[How to complete this task] With both ends included, repeat exactly the lines of the entries below from the one containing "Instruction: Click Jetstar" down to the one containing "You are a computer-use agent. The", and no others.

[Input records]
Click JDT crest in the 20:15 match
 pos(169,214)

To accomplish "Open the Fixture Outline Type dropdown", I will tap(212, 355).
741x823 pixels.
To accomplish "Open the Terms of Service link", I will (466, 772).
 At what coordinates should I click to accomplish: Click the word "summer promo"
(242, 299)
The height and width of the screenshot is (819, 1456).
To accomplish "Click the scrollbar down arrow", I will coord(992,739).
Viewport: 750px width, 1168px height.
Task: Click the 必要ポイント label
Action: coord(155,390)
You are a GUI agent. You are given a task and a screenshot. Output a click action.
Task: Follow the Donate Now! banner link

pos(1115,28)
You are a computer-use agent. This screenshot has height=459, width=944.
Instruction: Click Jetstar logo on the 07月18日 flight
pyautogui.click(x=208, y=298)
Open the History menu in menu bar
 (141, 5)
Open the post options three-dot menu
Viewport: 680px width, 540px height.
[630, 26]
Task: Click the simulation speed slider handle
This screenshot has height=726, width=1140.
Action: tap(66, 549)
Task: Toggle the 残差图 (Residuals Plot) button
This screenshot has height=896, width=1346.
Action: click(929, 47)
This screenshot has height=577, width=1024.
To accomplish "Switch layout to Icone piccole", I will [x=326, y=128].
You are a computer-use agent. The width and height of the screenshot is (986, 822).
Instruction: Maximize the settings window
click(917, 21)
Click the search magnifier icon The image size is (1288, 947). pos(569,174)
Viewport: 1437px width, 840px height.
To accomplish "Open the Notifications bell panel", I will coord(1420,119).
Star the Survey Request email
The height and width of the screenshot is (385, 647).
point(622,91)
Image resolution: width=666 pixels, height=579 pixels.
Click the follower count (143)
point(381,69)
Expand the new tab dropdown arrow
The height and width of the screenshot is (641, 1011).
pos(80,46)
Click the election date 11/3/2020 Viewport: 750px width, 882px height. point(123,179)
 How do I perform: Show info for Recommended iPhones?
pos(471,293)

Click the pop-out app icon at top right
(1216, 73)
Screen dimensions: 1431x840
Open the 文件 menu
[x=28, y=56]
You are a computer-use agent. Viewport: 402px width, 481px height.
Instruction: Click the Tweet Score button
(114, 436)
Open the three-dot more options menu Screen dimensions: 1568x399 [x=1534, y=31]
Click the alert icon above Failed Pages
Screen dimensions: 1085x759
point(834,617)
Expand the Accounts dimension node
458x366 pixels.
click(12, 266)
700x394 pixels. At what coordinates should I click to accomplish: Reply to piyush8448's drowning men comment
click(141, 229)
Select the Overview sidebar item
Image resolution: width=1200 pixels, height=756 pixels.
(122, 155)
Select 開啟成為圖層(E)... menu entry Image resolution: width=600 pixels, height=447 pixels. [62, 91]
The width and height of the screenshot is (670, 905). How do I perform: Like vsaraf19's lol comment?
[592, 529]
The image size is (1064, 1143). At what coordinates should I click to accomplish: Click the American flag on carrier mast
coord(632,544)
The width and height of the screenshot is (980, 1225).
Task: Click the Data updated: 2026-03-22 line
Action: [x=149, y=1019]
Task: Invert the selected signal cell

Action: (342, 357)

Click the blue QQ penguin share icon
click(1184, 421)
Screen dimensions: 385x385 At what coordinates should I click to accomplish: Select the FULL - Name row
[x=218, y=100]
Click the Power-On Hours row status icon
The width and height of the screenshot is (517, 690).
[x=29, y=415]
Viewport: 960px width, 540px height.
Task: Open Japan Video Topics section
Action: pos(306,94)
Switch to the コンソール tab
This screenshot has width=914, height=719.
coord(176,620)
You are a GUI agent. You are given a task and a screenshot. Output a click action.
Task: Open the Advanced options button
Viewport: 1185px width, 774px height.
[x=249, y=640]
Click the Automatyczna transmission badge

[Written response]
Instruction: Click Jetstar logo on the 07月18日 flight
pyautogui.click(x=208, y=298)
Open the History menu in menu bar
 (141, 5)
Open the post options three-dot menu
Viewport: 680px width, 540px height.
[630, 26]
Task: Click the simulation speed slider handle
This screenshot has height=726, width=1140.
Action: tap(66, 549)
Task: Toggle the 残差图 (Residuals Plot) button
This screenshot has height=896, width=1346.
Action: click(929, 47)
This screenshot has height=577, width=1024.
To accomplish "Switch layout to Icone piccole", I will [x=326, y=128].
You are a computer-use agent. The width and height of the screenshot is (986, 822).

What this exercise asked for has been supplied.